In order to better process multi-relation data, a knowledge representation learning technology is introduced, namely representation learning is carried out on the relation between entities. The KG Embedding correlation algorithm also takes place. KG Embedding's general steps 1) represent entities and relationships in the graph; 2) defining a scoring function; 3) vector representations of entities and relationships are learned.
The TransE model is a classic algorithm for processing KG embedding, and since the time of Bordes et al 2013, a series of models are generated to improve and supplement the TransE model, such as TransH, TransG and the like.
In the traditional method for modeling the triple (head, relation, tail) in the training knowledge base, parameters are more, so that model interpretability is low, and the problem of overfitting is easy to occur in the training process. The TransE model improves the loss function, a reward and punishment mechanism is added, the prediction result is maximized in a staggered way as far as possible, and the defects that the training parameters are complex and difficult to expand in the traditional method are overcome. The TransH algorithm proposed by Zhen Wang et al adds two relational correlation matrices on the basis of TransE for representing the head and the tail, does not map the relations to another space, but represents the relations by vectors, and solves the problem of modeling of one-to-many, many-to-one, many-to-many relations by TransE. Guolang Ji et al improved and extended the TransE model on the link prediction problem, and proposed the TransD model, which defines a mapping matrix for each relationship, and increased the computational complexity while improving the prediction accuracy. Hao Xian et al propose a TransA algorithm, redefine the loss metric function, and solve the problem of dimensional noise by adding a matrix Wr and using an ellipse equivalent hyperplane. Shizhu He et al propose a KG2E algorithm, which uses Gaussian distribution to represent entities and relations, and uses covariance of the Gaussian distribution to represent uncertainty between the entities and the relations, thereby improving accuracy of link prediction.

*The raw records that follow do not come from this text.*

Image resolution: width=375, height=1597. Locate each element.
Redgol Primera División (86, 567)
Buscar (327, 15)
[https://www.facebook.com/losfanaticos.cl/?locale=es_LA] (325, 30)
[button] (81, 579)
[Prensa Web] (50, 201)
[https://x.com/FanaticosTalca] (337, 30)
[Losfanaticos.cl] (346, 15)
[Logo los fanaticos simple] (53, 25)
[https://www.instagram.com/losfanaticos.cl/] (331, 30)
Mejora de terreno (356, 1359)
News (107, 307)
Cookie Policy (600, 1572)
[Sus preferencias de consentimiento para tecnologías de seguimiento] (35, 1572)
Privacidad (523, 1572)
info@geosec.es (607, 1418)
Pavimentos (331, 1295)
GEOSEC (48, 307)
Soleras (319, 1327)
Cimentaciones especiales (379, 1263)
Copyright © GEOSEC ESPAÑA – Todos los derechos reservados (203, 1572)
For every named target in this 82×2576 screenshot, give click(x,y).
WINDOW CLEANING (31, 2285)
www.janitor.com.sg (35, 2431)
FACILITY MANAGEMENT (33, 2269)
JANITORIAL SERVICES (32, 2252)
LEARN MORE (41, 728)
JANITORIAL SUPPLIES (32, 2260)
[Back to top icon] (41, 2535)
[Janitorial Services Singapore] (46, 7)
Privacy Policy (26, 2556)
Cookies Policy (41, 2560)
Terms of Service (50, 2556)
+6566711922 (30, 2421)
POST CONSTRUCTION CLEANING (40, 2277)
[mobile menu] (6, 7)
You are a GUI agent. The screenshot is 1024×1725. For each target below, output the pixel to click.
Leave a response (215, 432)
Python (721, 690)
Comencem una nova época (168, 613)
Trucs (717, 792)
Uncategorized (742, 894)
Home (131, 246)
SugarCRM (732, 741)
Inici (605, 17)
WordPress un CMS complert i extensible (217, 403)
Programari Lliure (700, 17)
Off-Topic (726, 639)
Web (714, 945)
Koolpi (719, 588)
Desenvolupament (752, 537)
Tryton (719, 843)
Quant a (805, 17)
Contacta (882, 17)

Research shows that the method has certain limitations, has some fundamental problems and is not solved. The first problem is that a representation vector with sufficient semantics cannot be obtained through training, and the second problem is that the complexity of the model and the accuracy of the model cannot be balanced.
Disclosure of Invention
The invention aims to solve the problems that the prior knowledge graph vector representation method comprises the following steps: the Node2 vec-based knowledge graph vector representation method has the advantages that sufficient representation vectors cannot be obtained through training, and the complexity of the model and the accuracy of the model cannot be balanced.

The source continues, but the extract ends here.